Unaudited Non-GAAP Financial Measures We define EBITDA as net earnings or net loss before interest, income taxes, depreciation, and amortization. Adjusted EBITDA reflects further adjustments to EBITDA to eliminate the impact of certain items, including certain non-cash items and other items that we believe are not representative of our core operating performance. These measures are not presentations made in accordance with GAAP. EBITDA and Adjusted EBITDA should not be considered as alternatives to net earnings or loss as a measure of operating performance. In addition, EBITDA and Adjusted EBITDA are not presented as a measure of liquidity. EBITDA and Adjusted EBITDA should not be considered in isolation, or as substitutes for analysis of our results as reported under GAAP and Adjusted EBITDA should not be construed as an inference that our future results will be unaffected by such adjustments. We believe it is useful for investors to see these EBITDA and Adjusted EBITDA measures that management uses to evaluate our operating performance. These non-GAAP financial measures are included to supplement our financial information presented in accordance with GAAP and because we use these measures to monitor and evaluate the performance of our business as a supplement to GAAP measures and we believe the presentation of these non-GAAP measures enhances investors’ ability to analyze trends in our business and evaluate our performance. EBITDA and Adjusted EBITDA are also frequently used by analysts, investors and other interested parties to evaluate companies in our industry. The non-GAAP measures presented may not be comparable to similarly titled measures used by other companies.

             
  Tuesday Morning Corporation          
  Adjusted EBITDA          
  (In thousands)          
      For the Three Months Ended,  
      October 1,   September 30,  
        2022       2021    
             
  Net loss   $ (28,163 )   $ (14,603 )  
  Depreciation and amortization     3,315       3,397    
  Interest expense, net     2,027       1,716    
  Income tax expense (benefit)     149       (49 )  
  EBITDA (non-GAAP)   $ (22,672 )   $ (9,539 )  
             
  Share-based compensation expense (1)   $ 1,565     $ 1,173    
  Restructuring, impairment and abandonment charges (2)           2,430    
  Re-organization items, net (3)           1,292    
  Gain on derivative(4)     (8,780 )        
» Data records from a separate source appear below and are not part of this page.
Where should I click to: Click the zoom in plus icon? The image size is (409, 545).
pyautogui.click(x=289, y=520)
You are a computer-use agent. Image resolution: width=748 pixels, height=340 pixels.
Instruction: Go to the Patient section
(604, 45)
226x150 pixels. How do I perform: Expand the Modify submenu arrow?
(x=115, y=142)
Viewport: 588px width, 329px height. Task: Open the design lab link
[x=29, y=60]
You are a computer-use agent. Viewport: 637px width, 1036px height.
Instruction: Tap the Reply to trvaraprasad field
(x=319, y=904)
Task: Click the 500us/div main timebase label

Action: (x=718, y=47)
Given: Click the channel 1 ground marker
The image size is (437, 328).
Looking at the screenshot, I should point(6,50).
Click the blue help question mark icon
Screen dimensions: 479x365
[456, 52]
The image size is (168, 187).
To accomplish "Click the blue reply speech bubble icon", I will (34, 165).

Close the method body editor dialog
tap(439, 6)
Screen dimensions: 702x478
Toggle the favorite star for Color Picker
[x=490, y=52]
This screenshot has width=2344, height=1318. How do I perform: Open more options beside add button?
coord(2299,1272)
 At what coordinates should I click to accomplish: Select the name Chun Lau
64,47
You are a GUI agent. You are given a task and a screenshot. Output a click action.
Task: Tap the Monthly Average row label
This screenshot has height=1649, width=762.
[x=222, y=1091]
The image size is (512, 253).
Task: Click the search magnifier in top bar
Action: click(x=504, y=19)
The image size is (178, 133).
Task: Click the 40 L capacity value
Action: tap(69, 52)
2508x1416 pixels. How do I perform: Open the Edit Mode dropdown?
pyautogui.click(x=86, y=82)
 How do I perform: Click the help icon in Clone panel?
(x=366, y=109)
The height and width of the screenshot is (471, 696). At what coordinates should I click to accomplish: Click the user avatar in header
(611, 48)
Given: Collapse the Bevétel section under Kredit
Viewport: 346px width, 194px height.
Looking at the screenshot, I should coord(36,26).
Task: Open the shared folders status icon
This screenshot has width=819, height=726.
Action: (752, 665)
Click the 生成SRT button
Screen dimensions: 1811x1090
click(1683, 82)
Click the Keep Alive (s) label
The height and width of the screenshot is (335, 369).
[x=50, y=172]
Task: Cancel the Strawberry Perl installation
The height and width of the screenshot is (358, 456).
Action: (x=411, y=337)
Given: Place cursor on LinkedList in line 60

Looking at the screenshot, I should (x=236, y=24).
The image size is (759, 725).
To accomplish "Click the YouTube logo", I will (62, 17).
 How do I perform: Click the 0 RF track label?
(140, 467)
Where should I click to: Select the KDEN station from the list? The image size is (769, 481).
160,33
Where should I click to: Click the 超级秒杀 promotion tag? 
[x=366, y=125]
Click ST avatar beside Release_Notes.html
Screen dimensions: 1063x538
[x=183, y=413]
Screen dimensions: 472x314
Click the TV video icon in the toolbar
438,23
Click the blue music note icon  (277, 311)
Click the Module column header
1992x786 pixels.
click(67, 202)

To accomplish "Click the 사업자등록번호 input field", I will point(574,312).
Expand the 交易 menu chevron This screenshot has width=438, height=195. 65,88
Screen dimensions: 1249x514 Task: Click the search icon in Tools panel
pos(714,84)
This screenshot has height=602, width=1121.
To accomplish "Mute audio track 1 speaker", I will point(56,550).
  Loss on extinguishment of debt (5)     8,382          
  Other (6)     1,548       (1,017 )  
  Adjusted EBITDA (non-GAAP)   $ (19,957 )   $ (5,661 )  
             
  (1) Adjustment includes charges related to share-based compensation programs, which vary from period to period depending on volume, timing and vesting of awards. We adjust for these charges to facilitate comparisons from period to period.  
             
  (2) For the three months ended September 30, 2021, adjustments included restructuring, impairment and abandonment charges related to software impairment charges and employee retention cost.  
             
  (3) For the three months ended September 30, 2021, adjustments included claims related cost as well as professional and legal fees related to our reorganization.  
             
  (4) For the three months ended October 1, 2022, adjustments included non-cash gains related to the mark-to-market adjustments of the derivative liability issued in conjunction with the strategic investment received in September 2022.   
             
  (5) For the three months ended October 1, 2022, loss on extinguishment of debt related to the conversion of debt to common stock and repayment of FILO A facility.   
             
  (6) For the three months ended October 1, 2022, adjustments included third party expenses incurred for the modification of the Term Loan directly expensed, non-cash benefit recognition related to cash settled awards in our long-term incentive plan. For the three months ended September 30, 2021, adjustments included non-cash benefit recognized related to cash settled awards in our long-term incentive plan.